■ **The data**:
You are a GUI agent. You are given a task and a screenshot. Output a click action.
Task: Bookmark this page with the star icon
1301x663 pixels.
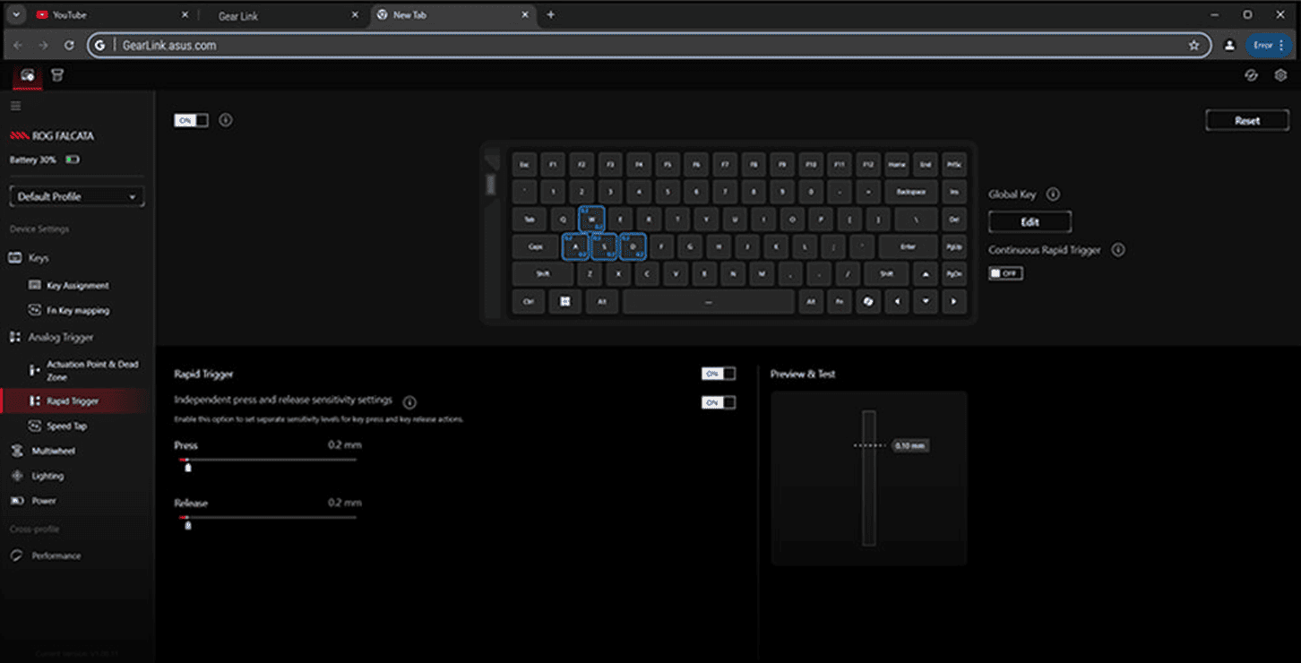(1193, 45)
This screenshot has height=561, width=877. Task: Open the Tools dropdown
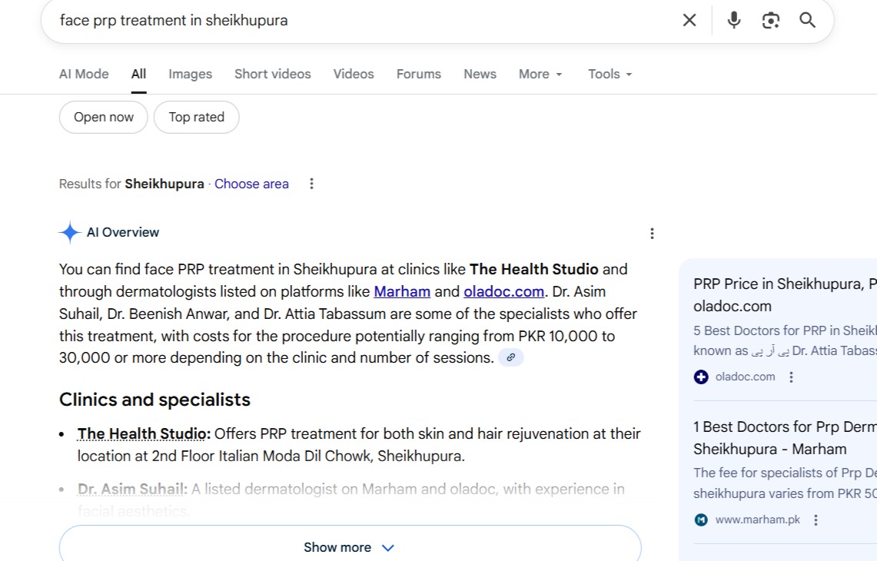coord(610,75)
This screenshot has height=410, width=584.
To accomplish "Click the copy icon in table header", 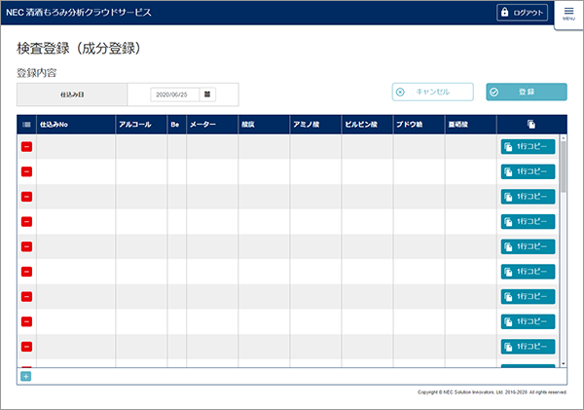I will 530,125.
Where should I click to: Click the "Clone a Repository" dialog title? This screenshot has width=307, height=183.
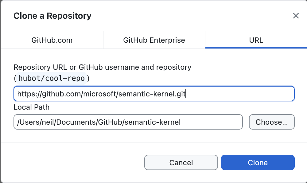(x=52, y=16)
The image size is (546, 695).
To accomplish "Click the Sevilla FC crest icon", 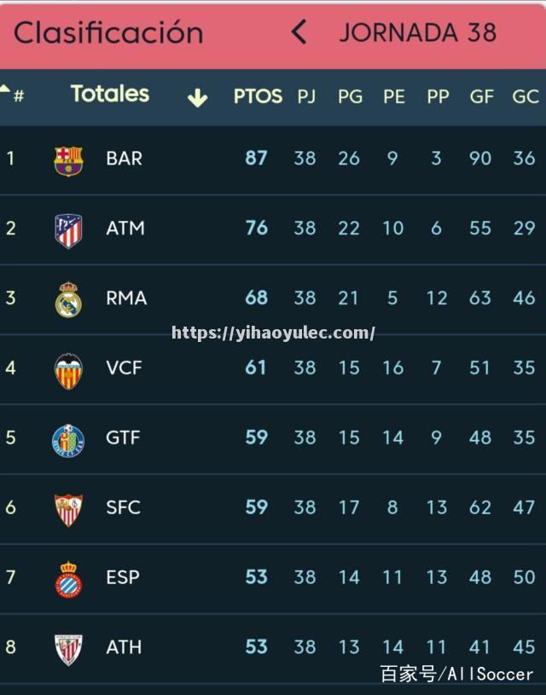I will tap(68, 510).
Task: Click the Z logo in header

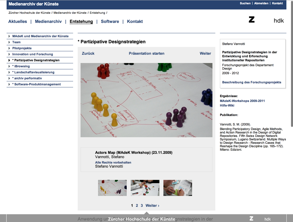Action: [251, 20]
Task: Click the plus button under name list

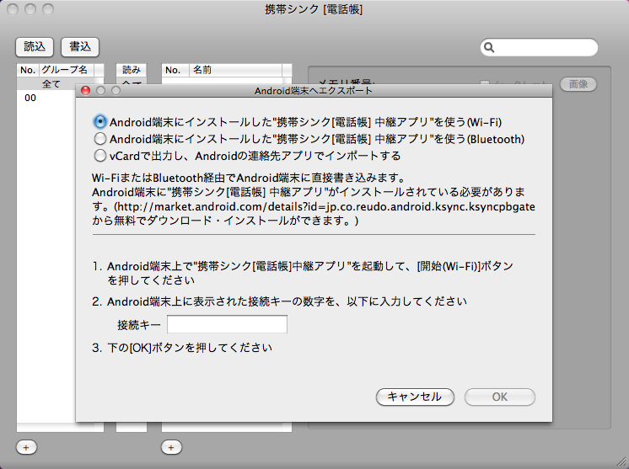Action: (171, 448)
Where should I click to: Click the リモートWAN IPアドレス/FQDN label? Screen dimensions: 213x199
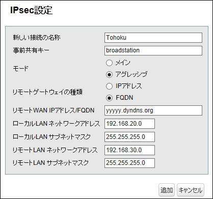pos(54,110)
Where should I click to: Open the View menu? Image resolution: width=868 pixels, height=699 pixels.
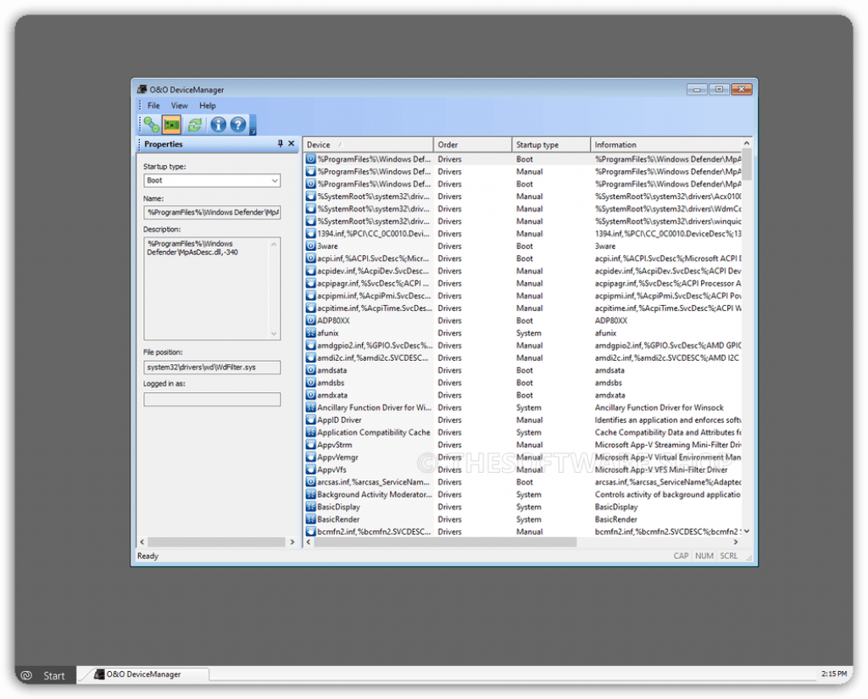pyautogui.click(x=180, y=106)
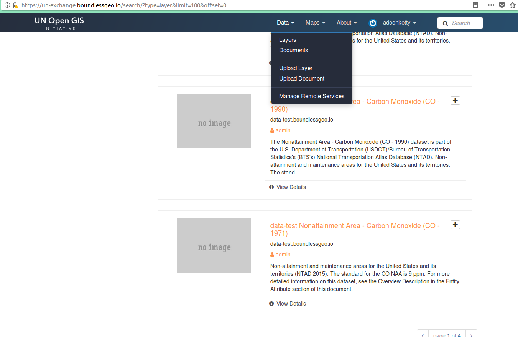Expand the About dropdown menu
The image size is (518, 337).
click(x=347, y=23)
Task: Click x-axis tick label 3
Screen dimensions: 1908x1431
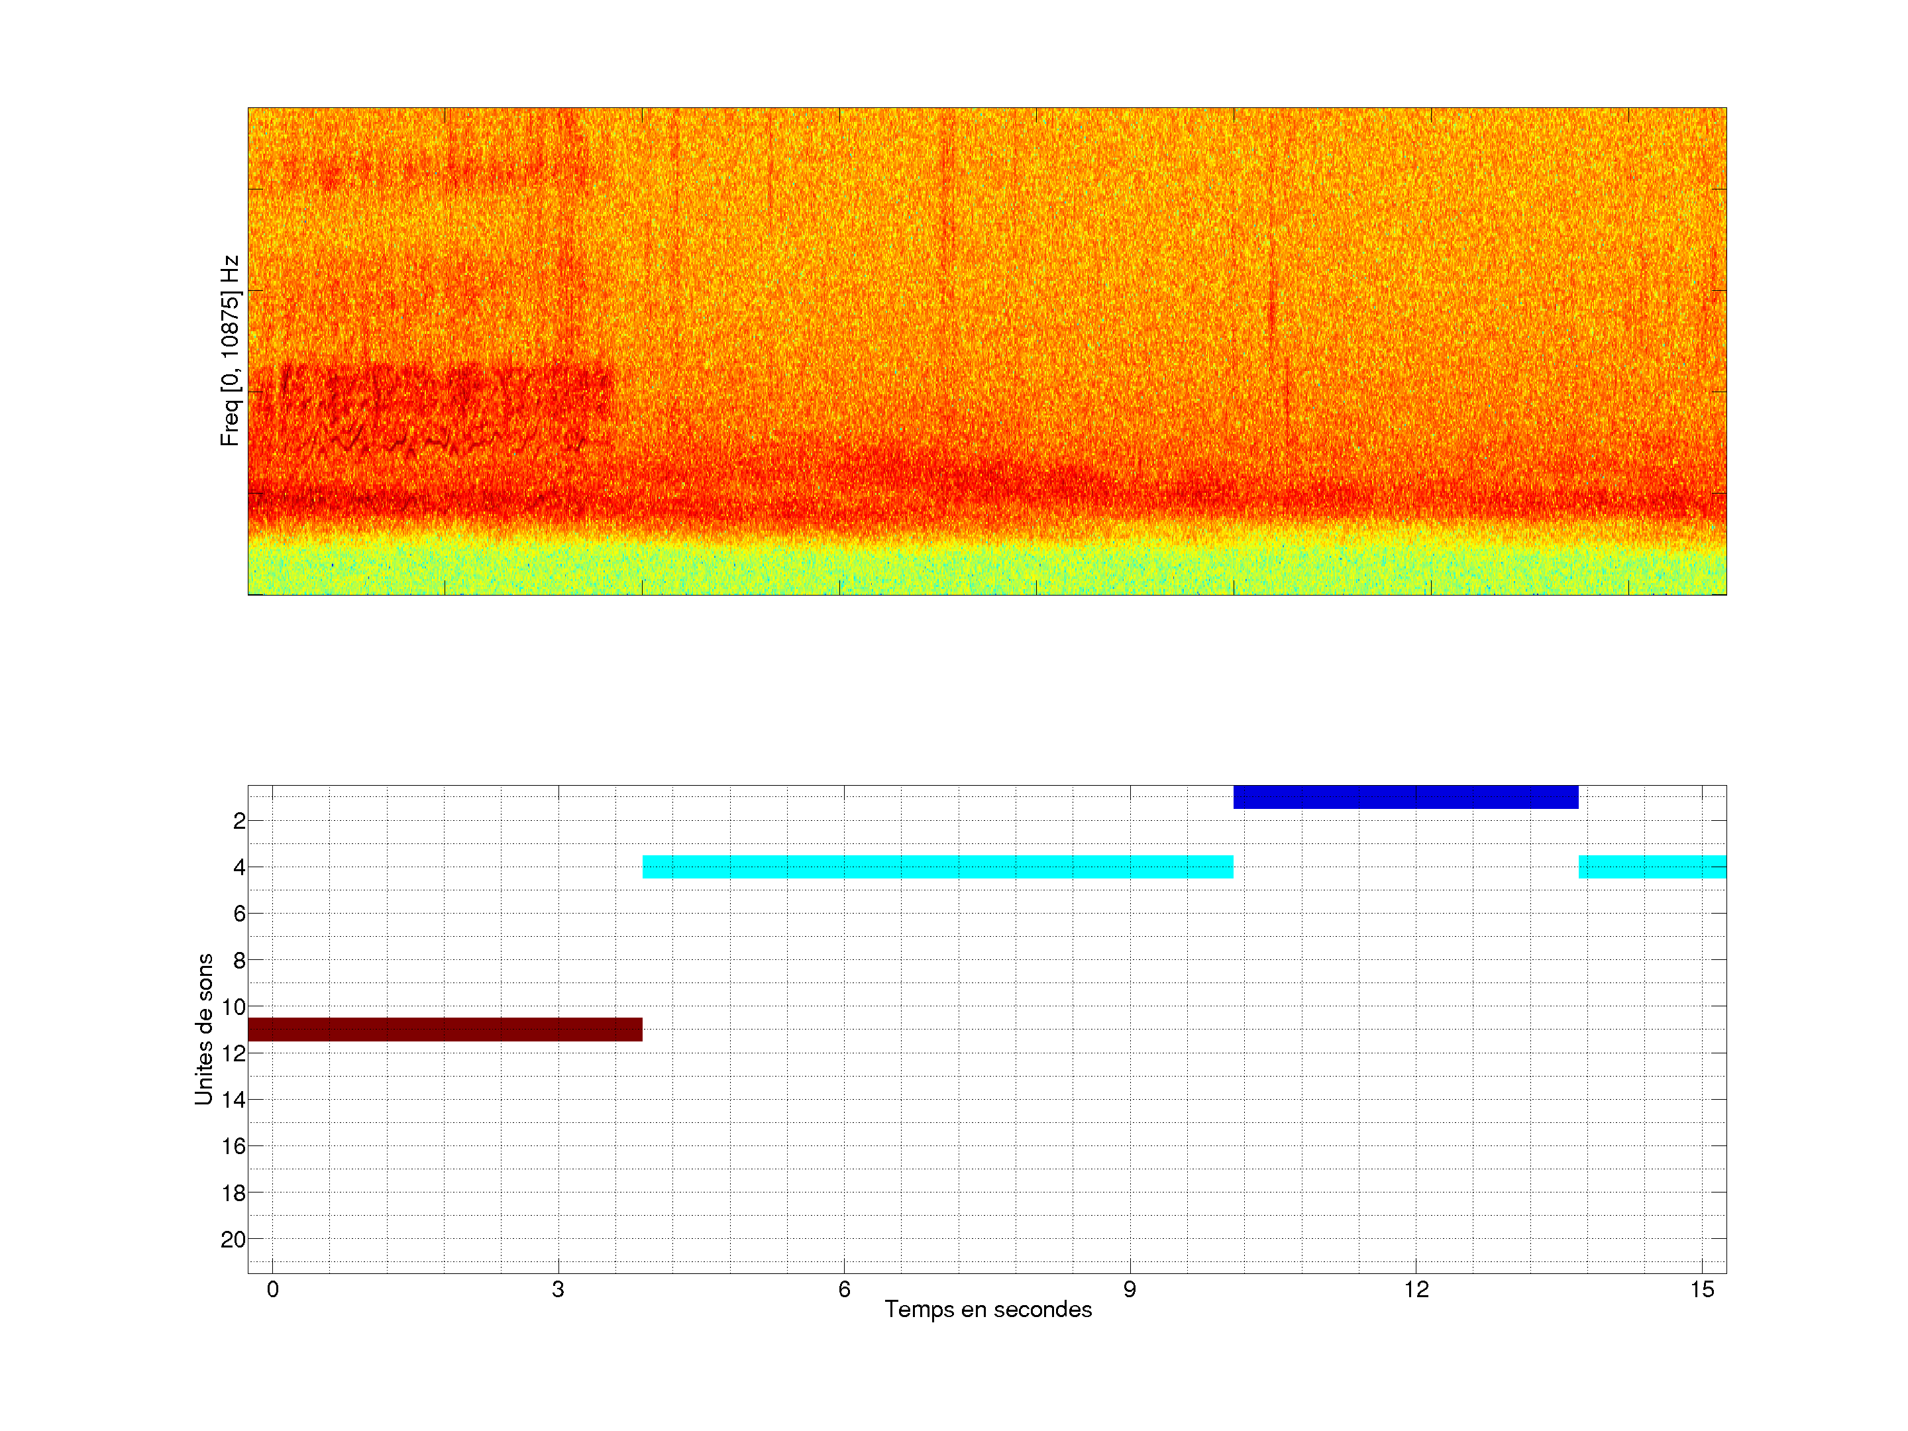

■ **Exercise objective**:
Copy the lines of the items above, starting at the line that contains "Task: Click the plus button under name list" and ending at the end of the items. Leave the pictures out of your copy.

■ **Finished answer**:
Task: Click the plus button under name list

Action: (171, 448)
Where should I click to: Click the リモートWAN IPアドレス/FQDN label? Screen dimensions: 213x199
pos(54,110)
Where should I click to: Open the View menu? Image resolution: width=868 pixels, height=699 pixels.
pyautogui.click(x=180, y=106)
Expand the About dropdown menu
The image size is (518, 337).
click(x=347, y=23)
Task: Click x-axis tick label 3
Screen dimensions: 1908x1431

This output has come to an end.